Exercise inputs:
==============================
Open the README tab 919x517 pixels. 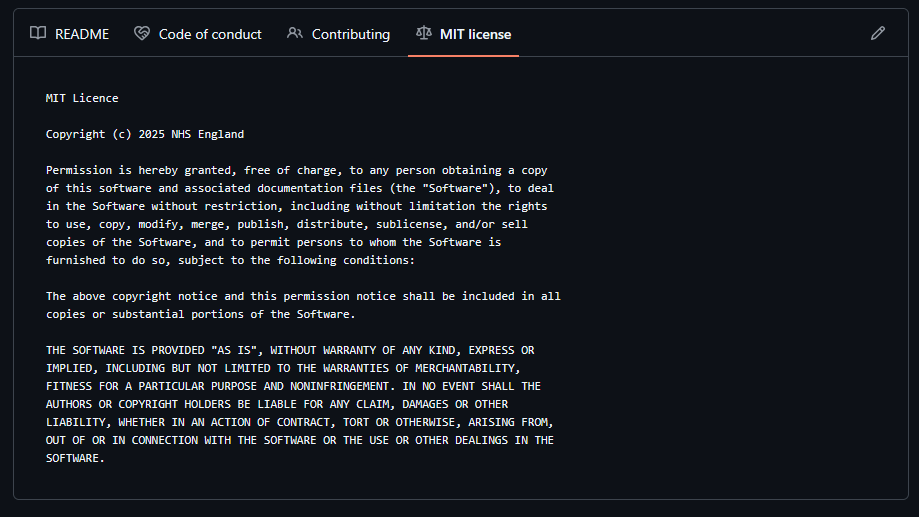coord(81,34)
==============================
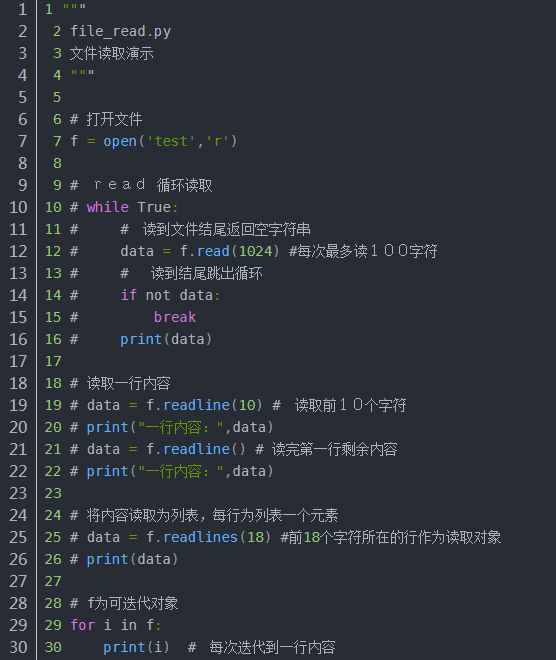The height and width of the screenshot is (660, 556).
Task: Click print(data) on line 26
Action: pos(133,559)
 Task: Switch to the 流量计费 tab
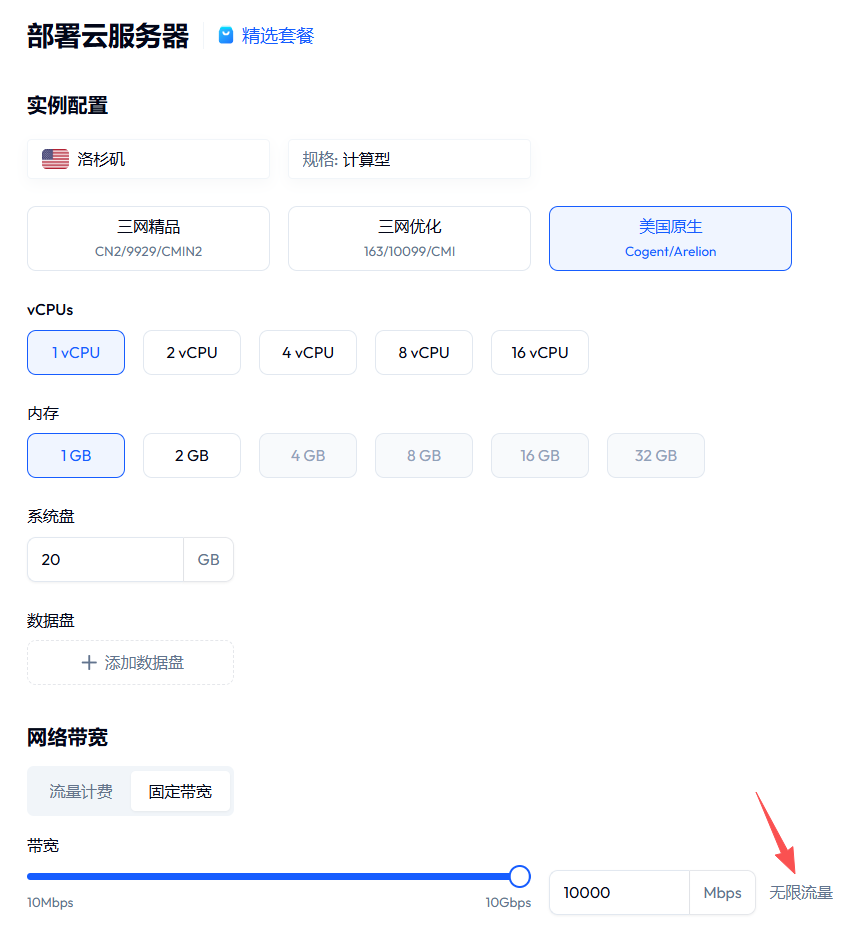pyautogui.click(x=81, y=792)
==============================
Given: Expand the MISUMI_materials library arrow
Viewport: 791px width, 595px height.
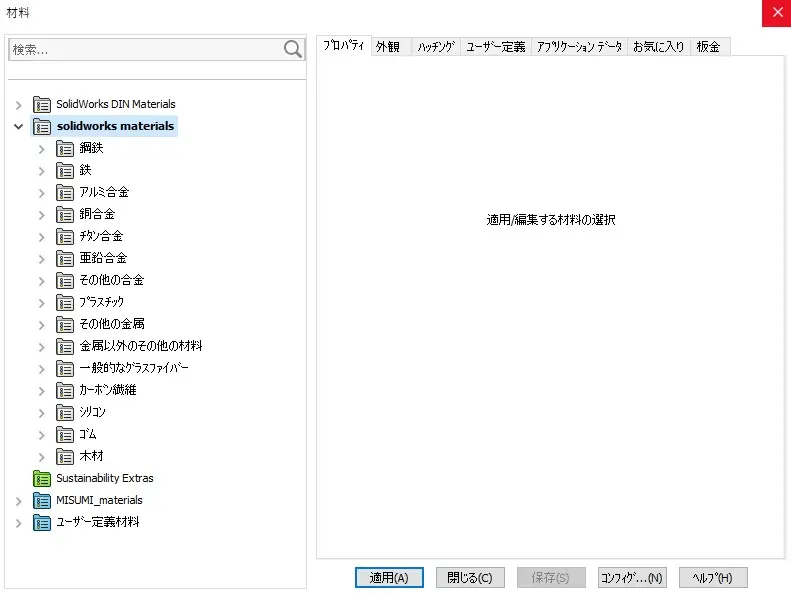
==============================
Exercise: Reproduce the part of the records that opens with the line containing "Given: Expand the" and closes with the line containing "Viewport: 791px width, 595px height.", with "library" replaced by "folder" and nothing else altered. Give only those lines.

Full answer:
Given: Expand the MISUMI_materials folder arrow
Viewport: 791px width, 595px height.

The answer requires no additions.